All KD-382 inoculated monkeys seroconverted (1:>10) to all four dengue virus serotypes (DENV1-4) as early as 14 days post-vaccination and were conferred complete viremia protection against the wild type parental virus challenge at 60 days post-vaccination. In contrast, all control animals given the vehicle developed viremia after challenge. Regardless of dose formulation, KD-382 elicited well-balanced and adequately high (1:>100) neutralizing antibody (Nab) titer with a single subcutaneous immunization. Dose effect on the magnitude of Nab induced by each tetravalent admixture formulation was not observed in this study. The KD-382 was well tolerated at all dose levels, and there were no clinical signs suggesting dengue associated morbidity such as fever, body weight loss, or rash. Furthermore, during the vaccination phase (Days 0 to 60), no viremia was detected in any serum samples from KD-382 immunized monkeys through dengue standard plaque assay.
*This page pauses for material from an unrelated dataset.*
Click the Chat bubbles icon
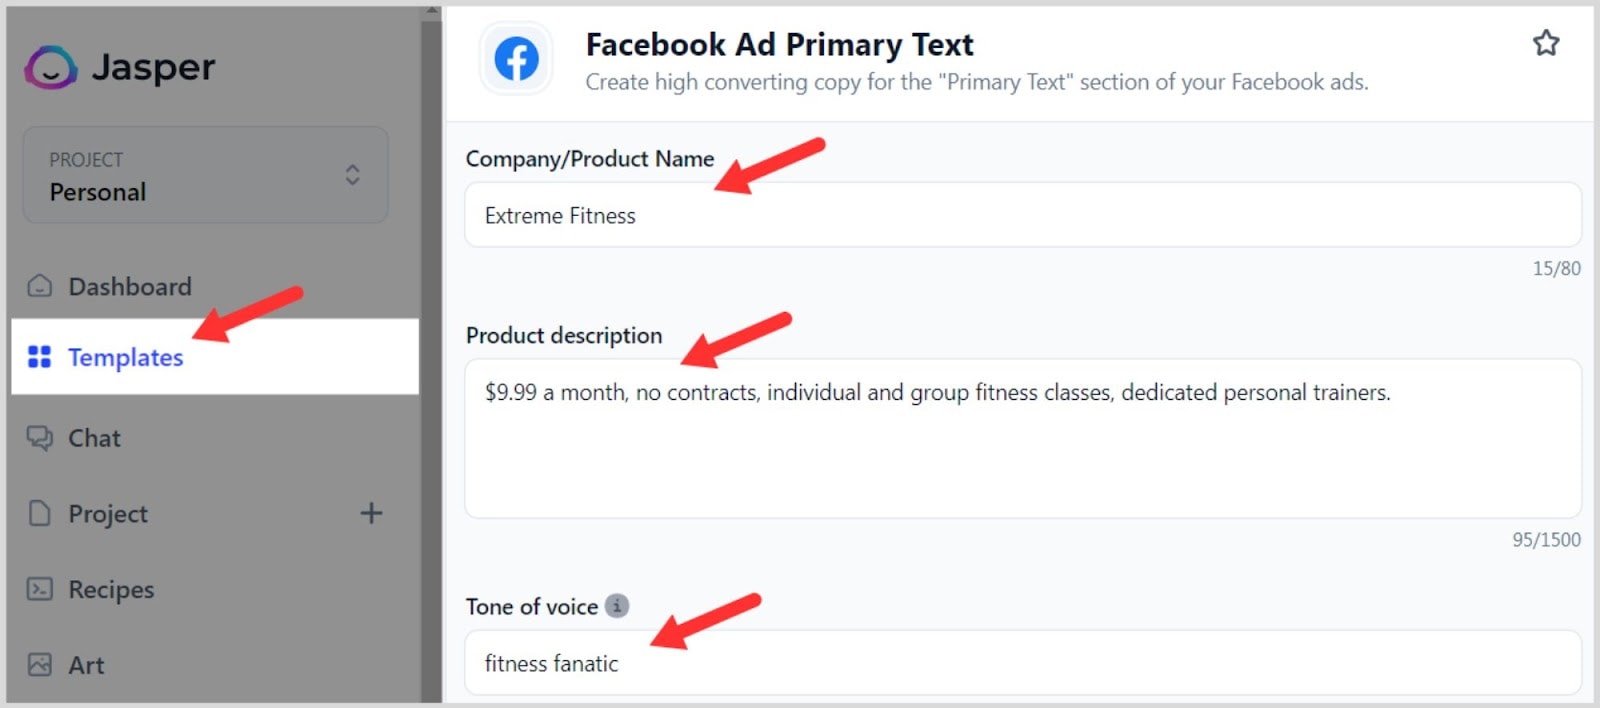Image resolution: width=1600 pixels, height=708 pixels. coord(40,438)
In conclusion, in a single-dose regimen, all three dose formulations of KD-382 induced well-balanced Nab responses for all four serotypes and conferred complete protection after challenge with the wild type parental virus. Therefore, the results satisfied primary immunological and virological endpoints. This GLP immunogenicity/protection study result provided robust evidence for KD-382 to advance to a Phase I clinical study, in addition to the good safety profile demonstrated in toxicity studies such as repeated dose toxicity, safety pharmacology, developmental reproductive toxicity and neurovirulence by using dengue virus naïve cynomolgus macaques.

 

1)       Bhatt S, Gething PW, Brady OJ, Messina JP, Farlow AW, Moyes CL, Drake JM, Brownstein JS, Hoen AG, Sankoh O, Myers MF, George DB, Jaenisch T, Wint GR, Simmons CP, Scott TW, Farrar JJ, Hay SI. The global distribution and burden of dengue. Nature. 2013; 496(7446): 504-7.

2)       Halstead SB., Licensed Dengue Vaccine: Public Health Conundrum and Scientific Challenge. The American Journal of Tropical Medicine and Hygiene. 2016; 95(4): 741-745.

3)       Halstead SB, Russell PK., 2016. Protective and immunological behavior of chimeric yellow fever dengue vaccine. Vaccine 34(14): 1643-7.